For months, officials were stymied in the case, even as they increased forensic testing, tracked footprints outside houses and analyzed patterns to try to predict where the thief would hit next. Then, they got the cellphone. Wilkins's home had lost power in last week's snowstorm, and he needed juice for his phone.
"Sometimes it's great investigations; sometimes it's sheer luck, sheer stupidity by the suspects. We'll take it anyway we can get it," said Detective Kye Pak, who worked the Olney area burglaries.
Police began picking up a pattern of break-ins in early November. During the daytime weekdays, a thief would break through a window or door, generally in the back of a house. The thief grabbed jewelry, cash or small electronic items and left. At one point, detectives were responding to two such jobs a day.
"He had a field day in my house," said Eileen Cunius, 44, of Olney, who lost an estimated $8,000 to $9,000 in jewelry Jan. 11.
She arrived home about 3 p.m. and at first didn't know anything had happened because she did work on her first floor. Then she saw a light on upstairs. Odd she thought, going into her bedroom. Then she saw her jewelry box opened. She went over to look.

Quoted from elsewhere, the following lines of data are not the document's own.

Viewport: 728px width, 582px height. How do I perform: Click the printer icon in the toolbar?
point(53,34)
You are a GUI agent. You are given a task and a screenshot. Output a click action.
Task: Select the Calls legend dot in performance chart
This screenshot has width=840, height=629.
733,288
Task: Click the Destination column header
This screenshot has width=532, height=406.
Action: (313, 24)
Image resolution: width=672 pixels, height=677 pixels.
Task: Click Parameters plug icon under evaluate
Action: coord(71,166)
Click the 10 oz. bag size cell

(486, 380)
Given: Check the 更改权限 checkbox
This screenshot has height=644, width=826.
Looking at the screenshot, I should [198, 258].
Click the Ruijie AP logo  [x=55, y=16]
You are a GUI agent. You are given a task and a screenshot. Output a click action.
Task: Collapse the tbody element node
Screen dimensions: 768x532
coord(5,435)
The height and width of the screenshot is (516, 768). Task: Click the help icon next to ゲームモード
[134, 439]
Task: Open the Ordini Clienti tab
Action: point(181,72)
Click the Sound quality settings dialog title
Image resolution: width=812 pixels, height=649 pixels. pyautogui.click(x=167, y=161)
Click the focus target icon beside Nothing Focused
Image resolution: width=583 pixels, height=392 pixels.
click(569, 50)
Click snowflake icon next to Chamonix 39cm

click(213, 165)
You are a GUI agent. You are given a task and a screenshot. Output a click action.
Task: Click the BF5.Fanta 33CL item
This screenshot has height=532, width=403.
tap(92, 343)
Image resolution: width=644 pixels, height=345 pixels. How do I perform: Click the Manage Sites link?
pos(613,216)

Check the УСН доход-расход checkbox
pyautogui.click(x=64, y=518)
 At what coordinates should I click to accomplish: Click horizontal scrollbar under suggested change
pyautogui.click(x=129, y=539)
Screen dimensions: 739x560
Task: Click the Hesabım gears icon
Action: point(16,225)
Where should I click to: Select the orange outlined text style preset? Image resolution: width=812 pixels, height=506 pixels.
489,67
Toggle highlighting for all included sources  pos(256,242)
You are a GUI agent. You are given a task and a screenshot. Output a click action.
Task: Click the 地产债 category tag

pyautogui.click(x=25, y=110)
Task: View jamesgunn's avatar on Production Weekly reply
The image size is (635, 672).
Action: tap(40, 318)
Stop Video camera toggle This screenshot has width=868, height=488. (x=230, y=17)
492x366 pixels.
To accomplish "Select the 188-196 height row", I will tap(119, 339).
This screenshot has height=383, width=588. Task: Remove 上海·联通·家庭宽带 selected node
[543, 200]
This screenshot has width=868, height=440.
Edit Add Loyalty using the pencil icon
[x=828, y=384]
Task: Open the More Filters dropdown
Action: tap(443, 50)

The diamond ring her mother gave her five years ago? Gone.
Two more rings her mother gave her - one on her 16th birthday, the other on her 13th birthday - that she planned to give to her young daughters? Also gone.
Tears started coming to her eyes.
On Jan. 28, Wilkins, 25, broke into a Silver Spring home, police said. When detectives discovered he had left behind a cellphone plugged into the wall, they called a frequently used number on it. Wilkins's girlfriend answered, according to police, and said she was at her mother's house in Laurel because she and Wilkins didn't have power at their home.
When questioned, Wilkins told detectives he'd lost his job, admitted to three break-ins but tried to minimize what he'd done, according to court records and detectives.
Detectives think Wilkins rarely drove - taking the Metro and walking to houses. He often hit two houses in a neighborhood and quickly left the area, Pak said. Wilkins didn't have a car charger for his phone, Pak said.
In searching his home, detectives found a bong and jewelry taken from other burglaries, according to court records. Detectives have charged Wilkins with 10 break-ins. They expect to charge him with more and to close out other cases "administratively," meaning they will link the burglary to Wilkins but not charge him, said Sgt. Rob Grims.
Court records do not indicate whether Wilkins has a lawyer. He remained jailed on $1 million bond Friday.
Cunius said the only redeeming aspect of the ordeal, for her, was learning how Wilkins was arrested. "I just snickered to myself."